"Keine Leichen, keine Bluttat" – obwohl sich der Einheimische Gabriel R. im Haus der im Jahr 2010 spurlos verschwundenen Steirer einnistete und 28 Mal vom Bankkonto eines der Opfer abhob, galt er für die Justiz in Costa Rica nicht als mordverdächtig. Daran konnten auch übermalte Blutspuren im mutmaßlichen Tat-Haus auf der Halbinsel Osa nichts ändern.

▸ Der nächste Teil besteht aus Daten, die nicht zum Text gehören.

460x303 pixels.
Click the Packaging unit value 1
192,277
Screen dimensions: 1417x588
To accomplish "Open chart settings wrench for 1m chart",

Verdächtiger stellt sich der Polizei
Im Mai 2011, fast 14 Monate nach dem Verschwinden von Horst H. und Herbert L., dann der erste Paukenschlag: Auf einem Strand in Puerto Jiménez wurden die Leichen der Auswanderer entdeckt. Überraschend: Auch der Hauptverdächtige Gabriel R. war plötzlich wie vom Erdboden verschluckt. Bis jetzt: Der 25-Jährige tauchte nun wieder auf – er stellte sich in Begleitung seines Anwalts der Justiz. Und er ist offenbar geständig.
Er habe sich seit dem Fund der sterblichen Überreste in den Bergen versteckt gehalten – seine Familie soll ihn nun aber zur Aufgabe überredet haben.